You then obtain a test statistic. In our example, we measured the performance of the two groups and the test statistic was the difference of the mean scores. Finally, you put this test statistic (and other information, such as the number of people in the two groups) into a magic box. This magic box gives you the probability that the test statistic is as far away from “zero effect” as observed, or further, if there really is no effect. That is the p-value. It means that if the null hypothesis is true, and if I repeat the experiment many times, the fraction of experiments in which the test statistic will be this large or larger is p.

From this definition, we can immediately conclude that statements 1 and 3 must be false. No matter how small the p-value is (as long as it’s not precisely zero), if the null hypothesis is in fact true, a p-value as small as this or smaller will occur on average every 1/p repetitions of the experiment. That is merely a restatement of the definition. A small p-value, no matter how small can neither conclusively prove or disprove any hypothesis.

Statement 6 is equally easy to disprove. We do not know whether the null hypothesis is true or not, therefore we don’t know what would happen if we repeated the experiment many times. Perhaps the null hypothesis is true and our p-value of 0.01 was one of those “one in a hundred” occurrences. Or maybe the null hypothesis is false, and our low p-value is then a consequence of a true difference in means. We don’t know.

Statements 2 and 4 must also be wrong, although for a different reason. Although it seems intuitive to speak about “the probability that the null hypothesis is true or false”, this statement, at least as given here, makes little sense. Normally, the probability of an event is roughly the fraction of times that event occurs when some experiment is repeated many times. But in order to speak of the “probability that the null hypothesis is true”, the experiment to be repeated would somehow have to switch between the null hypothesis being true one time and false another. But surely, either there is a difference between the two drugs or there is not, so we can’t imagine a universe where there is a difference one time and no difference another time. Posed like this, the question “what is the probability that the null hypothesis is true” makes no sense!

(For my Bayesian friends out there: I realise that this is a frequentist argument. But p-values are frequentist instruments, so that is not unfair.)

So we’re stuck with statement number 5. If I’m supposed to be making the wrong decision, it must mean that the null hypothesis is true (otherwise rejecting the null hypothesis is not wrong), and I’m rejecting it because my p-value is lower than some threshold. In this case I know exactly the probability that I’ll be making the wrong decision: it’s p. This is precisely what the p-value means, it’s just a restatement of the definition.

My conclusion therefore: statement 5 is true and all others are false.

So imagine my dismay when the solution to the quiz read:

I hope you’ve concluded that every statement is false. The first five statements ignore the base rate, while the last question is asking about the power of the experiment, not its p-value.

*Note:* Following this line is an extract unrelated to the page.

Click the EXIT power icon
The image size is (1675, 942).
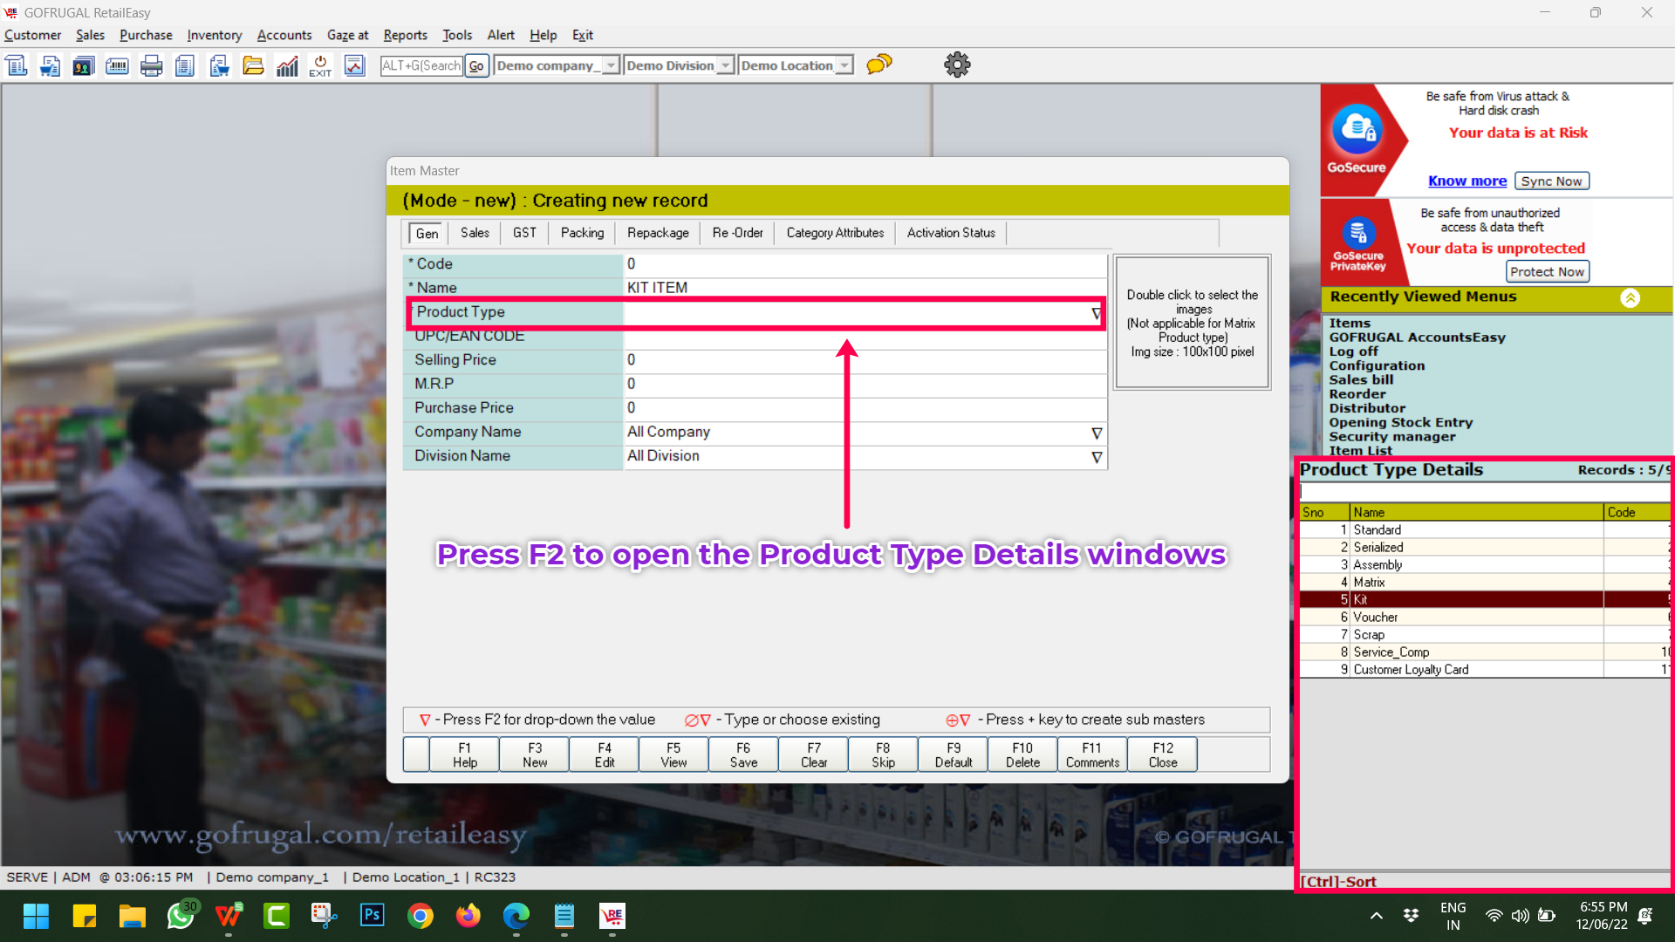click(320, 65)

So according to the author, I had statement 5 mistakenly marked as correct. Why was that? Just today, as I was rereading that passage, I suddenly understood that I had probably misunderstood the statement!

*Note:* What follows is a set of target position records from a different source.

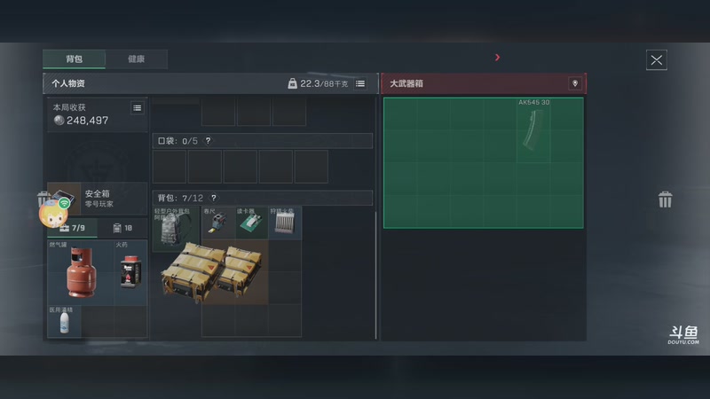Click the AK545 30 magazine in weapon crate

(x=533, y=130)
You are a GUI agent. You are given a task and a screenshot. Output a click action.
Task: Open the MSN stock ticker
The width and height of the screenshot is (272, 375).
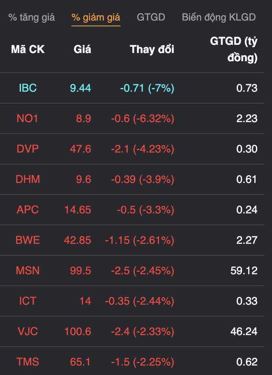28,271
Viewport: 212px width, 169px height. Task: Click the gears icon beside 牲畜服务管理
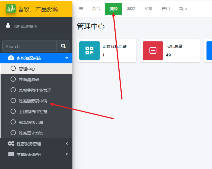click(11, 143)
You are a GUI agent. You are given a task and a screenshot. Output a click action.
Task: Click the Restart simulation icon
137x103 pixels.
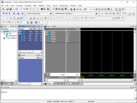pos(85,9)
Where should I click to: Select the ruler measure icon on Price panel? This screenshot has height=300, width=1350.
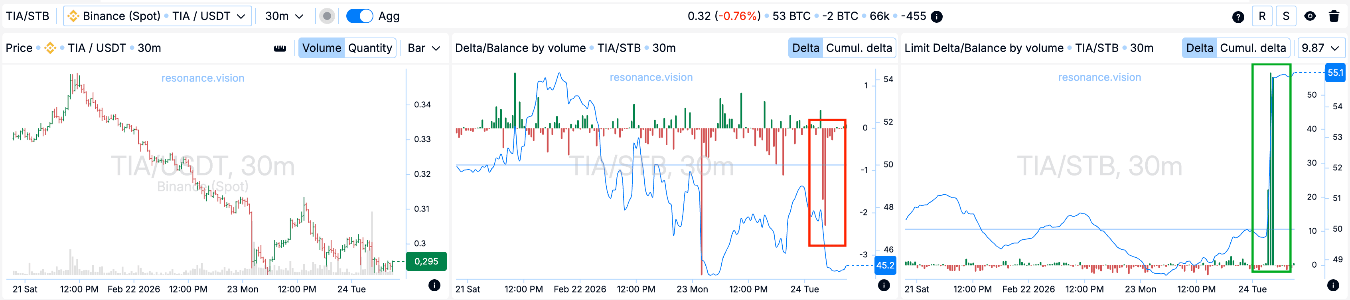click(280, 48)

I thought that the statement meant “if you make an experiment and the null hypothesis is true, do you know the probability that the p-value will be as low as it was observed, or lower?” In this case, the answer really is p. But the question could also be formulated differently: “if you make an experiment and you don’t know whether the null hypothesis is true or not, do you know the probability that the p-value will be as low as it was observed, or lower?“.

In this case, the answer is no. If the null hypothesis is in fact false, the probability of making a mistake in rejecting it is zero. If the null hypothesis is in fact true, the probability of making a mistake in rejecting it is p. We don’t know whether the null hypothesis is true or not and since the two probabilities are different, we don’t know the correct probability.

We could say “the probability of wrongly rejecting the null hypothesis is at most p”, but, alas, that was not the question.